| Série de tâches |
a) Modifiez le passage de l’article sur le concours Van Cliburn qui commence par « Les six finalistes » et se poursuit jusqu’à « ukrainien Dmytro Choni. », en remplaçant « chef du jury » par « président du jury ».
b) D’après l’article sur le concours Van Cliburn, quel pianiste a remporté le concours ?

Les six finalistes du concours international de piano Van Cliburn ont été annoncés le 12 juin par le chef du jury, Marin Alsop, à la Bass Performance Hall à Fort Worth, Texas. Les six briguent maintenant le premier prix : une médaille d’or, 100'000 Dollars en espèces et la possibilité d’une carrière internationale. Les vainqueurs furent annoncés le 18 juin.
Les finalistes étaient Dmytro Choni, 28 ans, d’Ukraine, Anna Geniushene, 31 ans, and Ilya Shmukler, 27 ans, de Russie, Uladzislau Khandohi, 20ans, de Bélarus, Yunchan Lim, 18 ans, de la Corée du Sud et Clayton Stephenson, 23 ans, des Etats-Unis. Le concours fut remporté par le jeune pianiste coréen Yunchan Lim. La médaille d’argent est allée à la pianiste russe Anna Geniushene et la médaille de bronze au pianiste ukrainien Dmytro Choni.

| Données enregistrées |
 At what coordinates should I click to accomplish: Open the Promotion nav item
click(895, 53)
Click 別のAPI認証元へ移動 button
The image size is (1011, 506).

| Réponses par tâche |
a)
Les six finalistes du concours international de piano Van Cliburn ont été annoncés le 12 juin par le président du jury, Marin Alsop, à la Bass Performance Hall à Fort Worth, Texas. Les six briguent maintenant le premier prix : une médaille d’or, 100'000 Dollars en espèces et la possibilité d’une carrière internationale. Les vainqueurs furent annoncés le 18 juin.
Les finalistes étaient Dmytro Choni, 28 ans, d’Ukraine, Anna Geniushene, 31 ans, and Ilya Shmukler, 27 ans, de Russie, Uladzislau Khandohi, 20ans, de Bélarus, Yunchan Lim, 18 ans, de la Corée du Sud et Clayton Stephenson, 23 ans, des Etats-Unis. Le concours fut remporté par le jeune pianiste coréen Yunchan Lim. La médaille d’argent est allée à la pianiste russe Anna Geniushene et la médaille de bronze au pianiste ukrainien Dmytro Choni.

b) Le jeune pianiste coréen Yunchan Lim.